Analysts said that Trump's speech would ring alarm bells in the region.

"American rhetoric on North Korea has traditionally been quite restrained, they haven't been trying to match the North Korean rhetoric," said John Delury, an American professor of international relations at Yonsei University in Seoul.

"So there is a genuine concern here: is the Trump administration serious? Are they going to take us into the war we've avoided having since 1953?" he said, referring to the end of the Korean War.

Narushige Michishita, a Korea expert at the National Graduate Institute for Policy Studies in Tokyo, said that while the Abe government supported a hard line on North Korea, many Japanese people would also be concerned about Japan suffering during any conflict.

"The use of massive force would cause a huge amount of destruction in South Korea but Japan might also suffer," he said.

For China, the military option was "unimaginable" and "too costly," said Cui Zhiying, director of the Korean Peninsula Research Center at Tongji University in Shanghai.

"War is an unimaginable option and it should not be an option at all. It would hurt all parties, everyone on the peninsula and in the Northeast Asia region," he said. "Peaceful, diplomatic dialogue is the only way to solve this issue," he said.

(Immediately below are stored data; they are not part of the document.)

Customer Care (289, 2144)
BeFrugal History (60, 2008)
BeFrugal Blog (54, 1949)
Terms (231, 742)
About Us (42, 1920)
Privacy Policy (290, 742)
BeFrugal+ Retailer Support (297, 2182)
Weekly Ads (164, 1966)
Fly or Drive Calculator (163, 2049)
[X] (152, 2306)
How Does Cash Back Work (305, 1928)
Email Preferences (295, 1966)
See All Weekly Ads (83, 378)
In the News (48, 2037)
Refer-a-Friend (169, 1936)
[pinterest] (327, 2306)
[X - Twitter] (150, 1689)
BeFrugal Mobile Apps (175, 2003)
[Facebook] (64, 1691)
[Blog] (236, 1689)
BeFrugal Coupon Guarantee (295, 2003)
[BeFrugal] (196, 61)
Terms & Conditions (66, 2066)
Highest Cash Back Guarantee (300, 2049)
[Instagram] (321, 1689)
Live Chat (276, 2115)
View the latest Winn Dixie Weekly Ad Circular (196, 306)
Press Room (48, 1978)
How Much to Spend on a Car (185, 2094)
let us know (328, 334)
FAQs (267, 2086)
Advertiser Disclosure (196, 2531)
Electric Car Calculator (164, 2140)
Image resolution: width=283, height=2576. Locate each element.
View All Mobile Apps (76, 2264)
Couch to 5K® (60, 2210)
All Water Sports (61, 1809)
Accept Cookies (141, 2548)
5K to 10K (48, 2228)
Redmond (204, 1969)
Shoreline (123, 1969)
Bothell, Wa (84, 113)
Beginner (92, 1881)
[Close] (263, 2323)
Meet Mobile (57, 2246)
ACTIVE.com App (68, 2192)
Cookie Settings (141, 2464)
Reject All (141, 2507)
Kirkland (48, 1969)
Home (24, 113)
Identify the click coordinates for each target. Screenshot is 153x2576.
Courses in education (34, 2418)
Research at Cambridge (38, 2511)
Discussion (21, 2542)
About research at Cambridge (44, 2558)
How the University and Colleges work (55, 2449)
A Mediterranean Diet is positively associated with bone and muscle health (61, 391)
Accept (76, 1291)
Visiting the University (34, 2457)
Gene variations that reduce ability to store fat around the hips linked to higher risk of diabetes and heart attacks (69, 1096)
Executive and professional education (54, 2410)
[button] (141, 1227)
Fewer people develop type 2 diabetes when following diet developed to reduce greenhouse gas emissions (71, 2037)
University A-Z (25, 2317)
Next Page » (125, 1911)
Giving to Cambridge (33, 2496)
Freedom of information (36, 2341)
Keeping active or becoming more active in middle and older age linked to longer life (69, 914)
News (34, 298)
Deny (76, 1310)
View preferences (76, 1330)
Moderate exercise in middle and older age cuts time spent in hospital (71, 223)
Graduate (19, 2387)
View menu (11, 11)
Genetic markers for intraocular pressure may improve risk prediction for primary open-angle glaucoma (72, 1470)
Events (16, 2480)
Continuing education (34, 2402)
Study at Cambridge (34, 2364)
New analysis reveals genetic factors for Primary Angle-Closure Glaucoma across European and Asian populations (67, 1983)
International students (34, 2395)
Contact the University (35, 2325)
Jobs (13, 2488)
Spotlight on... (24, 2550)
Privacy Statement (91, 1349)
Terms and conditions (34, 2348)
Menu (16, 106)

Cui cautioned that military action from the United States would drag China into a difficult position as it would have no choice but react.

"China does not want to see war or chaos in North Korea," he said. "If the United States were to take military actions, China would have to react, simply because it's right on its doorstep."

In Russia, which has largely defended North Korea's interests although it supported the tightened sanctions, Trump's remarks were seen as a dangerous harbinger of instability.

Leading members of the Russian foreign policy establishment said that Trump's statements echoed his inexperience and were potentially dangerous for US allies.

"Any military conflict means deaths of civilians. It is especially odd as the US considers South Korea and Japan its allies, and they could be affected in case of a strike," Andrei Klimov, chairman of the foreign affairs committee in Russia's upper house of parliament, told the Interfax news agency in an interview on Tuesday.

While Russian officials were initially excited about Trump's readiness to overturn the international order, a promised detente with Russia has failed to materialise, while bellicose rhetoric against Russian partners such as North Korea and Iran has stepped up.

At least "unlike his predecessors, he didn't put Russia among the main threats to mankind and even praised our country for cooperating with the Security Council on North Korea," Konstantin Kosachyov, another senior member of Russia's upper house of parliament, wrote in a post on Facebook.

But Trump's speech was "disappointing," said Kosachyov, who was in New York for this week's summit, particularly for "the extremely dangerous statements about the readiness to 'totally destroy North Korea' and exit the Iran deal as 'one of the worst for the US and an embarrassment.' Plus Syria, Cuba and Venezuela as though they were the worst dictatorships in the history of mankind."